## OBJECTIVE
Please name every user who posts in the port 443 forum thread below, giving each username once.

## DOCUMENT EXTRACT
# https:// secure or threat on port 443?



## Erratus (May 21, 2013)

Most configurations open port 443 for browsing the internet as default. Most people think that they are on the safe side using HTTPS. Some realize, that there are quite many outgoing connections on 443 while browsing normal http://, NOT https://. This has become a normal scenario. 

When locking 443 almost no errors occur while browsing the net (except of course when using shops and where logins have to be used). So what is streaming from your boxes?

Do you not care?


----------



## kpa (May 21, 2013)

I'm not really following what you say. You can't connect to the internet without having a port "open" in the outgoing direction, in other words have means of sending data packets using the TCP protocol with destination port set to a specific number that identifies the service on the remote end. Should that number be 443 or 80, is that what you're asking?


----------



## usdmatt (May 21, 2013)

I'm with @kpa, I really don't know what point you're trying to get at?



			
				Erratus said:
			
		

> Most configurations open port 443 for browsing the internet as default.



If you are limiting outbound connections then I see only problems being caused by blocking outbound connections to port 443.



			
				Erratus said:
			
		

> Most people think that they are on the safe side using https.



Unless something has changed, as far as I'm aware you're fairly safe submitting data to a website using HTTPS. The banks still seem happy enough with it.



			
				Erratus said:
			
		

> Some realize, that there are quite many  outgoing connections on 443 while browsing normal http:// NOT https://  - This has become a normal scenario.



I don't get this bit. It's highly unlikely that you will see outgoing connections with a destination port of 443 which are not HTTPS connections. It's definitely not a 'normal' scenario. If users are concerned about whether a website they are currently on is secure, browsers provide a simple way to tell if your current connection is secure or not - usually a padlock symbol - all users should be aware of this.



			
				Erratus said:
			
		

> When locking 443 almost no errors occur while browsing the net (except of course when using shops and where logins have to be used). So what is streaming from your boxes?
> 
> Do not care?



Assuming you're configuring a firewall, why would you ever purposefully block access to SSL enabled websites? We're getting to the point now where it's generally encouraged to access any website that you may send information to over SSL. It definitely an extremely strange choice to block SSL website access in the name of security.


----------



## Erratus (May 21, 2013)

My point is, that if you browse i.e. http://www.example.com you may find a bunch of traffic going outbound 123.123.123.123:443 (url and numbers are just i.e.) which may not resolve to example.com. And you do not know what is going encrypted out of your box.

Just have a look with tcpdump on your interface and grep :443 and you know what I mean.


----------



## kpa (May 21, 2013)

No I don't know what you mean. Give us a log of such a session and we can take a look and decide whether it is something to be concerned about or not.


----------



## DutchDaemon (May 21, 2013)

It is very likely that that is any of these things: one or more browsers syncing your settings (e.g. Chromium), one or more of your browser plugins contacting your browser's app stores for updates (e.g. Mozilla is https-only), any network-aware and running app phoning home for updates, any Google app (a Gmail-checker, a GooglePlus Notification app, Google Docs, etc.). Web browsers with prefetch turned on (links from current web page are being loaded in the background). There is a huge amount of 'back alley traffic' on any reasonably loaded desktop environment. On a _dedicated server_, yes, I'd be wary. But any desktop with one or more browser tabs open will start showing outbound connections.

## GIVEN INFORMATION
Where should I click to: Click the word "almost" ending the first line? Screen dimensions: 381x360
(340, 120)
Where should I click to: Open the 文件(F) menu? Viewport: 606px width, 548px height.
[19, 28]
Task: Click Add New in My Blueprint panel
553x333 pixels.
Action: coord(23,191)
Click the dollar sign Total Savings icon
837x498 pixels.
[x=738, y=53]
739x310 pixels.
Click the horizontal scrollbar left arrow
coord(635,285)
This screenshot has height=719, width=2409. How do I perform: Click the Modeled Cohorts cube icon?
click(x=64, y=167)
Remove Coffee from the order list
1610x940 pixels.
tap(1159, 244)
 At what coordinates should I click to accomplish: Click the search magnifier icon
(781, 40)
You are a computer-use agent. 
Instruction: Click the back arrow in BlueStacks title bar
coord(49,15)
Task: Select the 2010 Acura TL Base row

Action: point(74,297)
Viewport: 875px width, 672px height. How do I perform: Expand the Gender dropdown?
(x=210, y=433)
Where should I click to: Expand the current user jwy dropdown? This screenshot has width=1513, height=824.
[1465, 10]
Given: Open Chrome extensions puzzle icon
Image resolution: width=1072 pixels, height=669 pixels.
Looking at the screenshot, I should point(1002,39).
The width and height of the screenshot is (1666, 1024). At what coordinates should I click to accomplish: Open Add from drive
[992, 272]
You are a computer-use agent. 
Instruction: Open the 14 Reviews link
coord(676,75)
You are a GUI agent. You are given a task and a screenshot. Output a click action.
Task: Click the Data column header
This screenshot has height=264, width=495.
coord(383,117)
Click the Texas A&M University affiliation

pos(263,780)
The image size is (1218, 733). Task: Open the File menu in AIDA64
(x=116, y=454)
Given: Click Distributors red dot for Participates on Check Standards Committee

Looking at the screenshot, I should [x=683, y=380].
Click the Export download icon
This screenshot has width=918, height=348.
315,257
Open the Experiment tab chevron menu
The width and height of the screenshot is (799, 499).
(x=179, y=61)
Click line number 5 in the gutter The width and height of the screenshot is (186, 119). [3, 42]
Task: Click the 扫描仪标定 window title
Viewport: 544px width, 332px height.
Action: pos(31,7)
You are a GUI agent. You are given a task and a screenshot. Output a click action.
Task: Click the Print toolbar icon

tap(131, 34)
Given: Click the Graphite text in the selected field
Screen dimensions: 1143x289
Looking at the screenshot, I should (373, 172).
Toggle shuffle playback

## EXERCISE SOLUTION
Erratus, kpa, usdmatt, DutchDaemon